The message was from one of the strongest people that I know, and he’ll thoroughly enjoy where this is going. Buckle up.
Stack, what the hell are you thinking? This is a recommendation that has the opportunity to work in certain situations, but not one that’s going to facilitate most folks feeling fabulous. A related example to me would be driving your car into a wall. This is a great idea if a car is about to be thrown at you. The rest of the time, however, it’s something to avoid.
When we lift heavy objects, on our torso in squats, or in our hands as in deadlifts, our bodies are learning to tolerate compressive forces and shear forces. Our bones, ligaments, tendons, and muscles respond to these structural demands and become physically stronger. Our brains learn to do a better job coordinating our force absorption and production, and become more efficient and moving our bodies and external loads.
As we follow the rules of progressive overload, we get stronger. If we ignore the word progressive, we break. Taking an exercise that requires spinal stability and is often times associated with spinal movement and following it with an exercise that promotes spinal movement is ill-advised, others known as bat shit crazy. That’s not to say it’s not well-intended, it just misses out on some athletic aspects.
We rarely need more lumbar extension. Most athletes are stuck in a state of extension, with a pelvis tipped forward and ribs tipped back. This extension pattern is likely exacerbated when we put a barbell on our back to squat, or when we arch our backs while deadlifting. It may be desirable during some activities, but probably isn’t something we want to aggressively train. Instead, we need to train the opposite.
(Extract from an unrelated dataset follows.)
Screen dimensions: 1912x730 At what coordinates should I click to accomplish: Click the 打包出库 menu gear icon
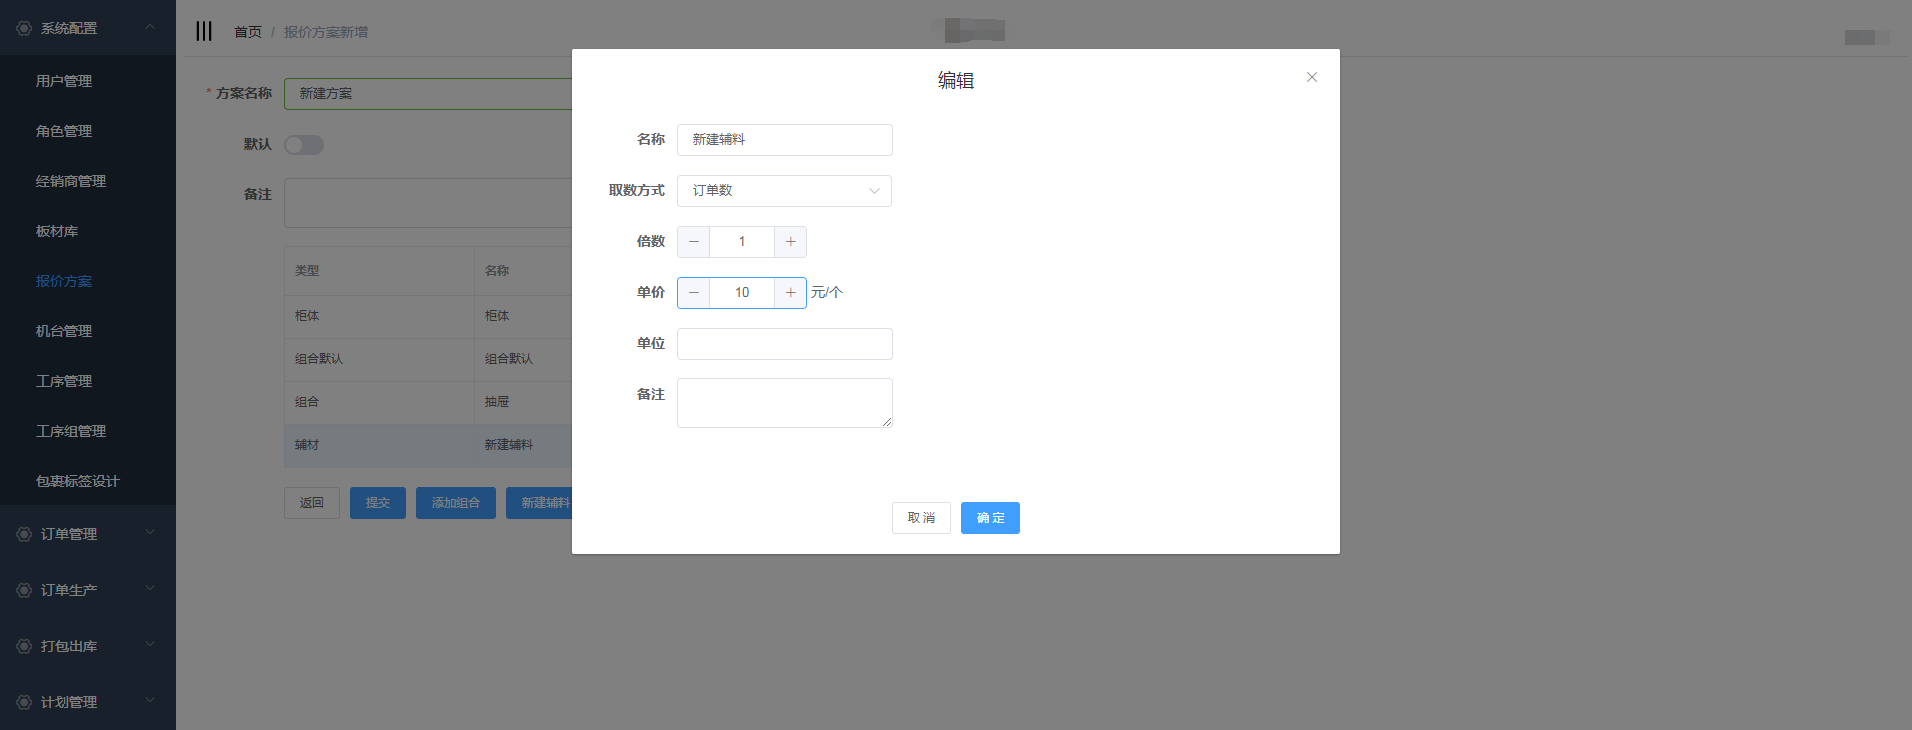24,646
Lumbar flexion? Get some. Folks that live in a state of extension (Such as you) would benefit more from gentle lumbar flexion along with a diaphragmatic breath, which serves to decrease spinal extensor tone and move towards the mythical neutral spine. The emphasis here is on “gentle” flexion and on restoring breathing, not on the other approach, which I like to call the “Crank the shit out of your spinal ligaments because it feels good* approach.” This is often followed by the “I have ligamentous laxity approach” which is part of a fine recipe for back pain. Correct me if I’m wrong, but you don’t want that.
Instead of the Cobra pose, we can try it’s yoga counterpart, Child’s Pose, coupled with emphasis on a full exhalation. I don’t mean a partial breath out, or what you’re accustomed to. I mean full exhalation.
The yoga disinclined may prefer a drill called Belly Up Breathing, which allows for the spinal erectors to relax while encouraging full exhalation. (Shhh, Yogis, don’t tell them it’s also called cow pose!)
Lifting heavy things and doing yoga seem to be consider two distinct ends of the strength spectrum, but in reality they can and should coexist to get the best of both worlds. This specific recommendation was a short and simple attempt to blend them, but certainly not the best way for most people.
The entire article, Best Yoga Poses for Athletes, contains poses that may be awesome, or awful, depending on what your goal is. If your goal is to enjoy the hell out of your yoga class or practice, then this is for you. If you’re instead focusing on active rest that facilitates calmness and/or performance between sets, I don’t think this is the way to go.
Rather than the Cobra pose, try the two exercises recommended above, and see how you feel. I’ll follow up tomorrow with some more good idea yoga moves. Get after getting better.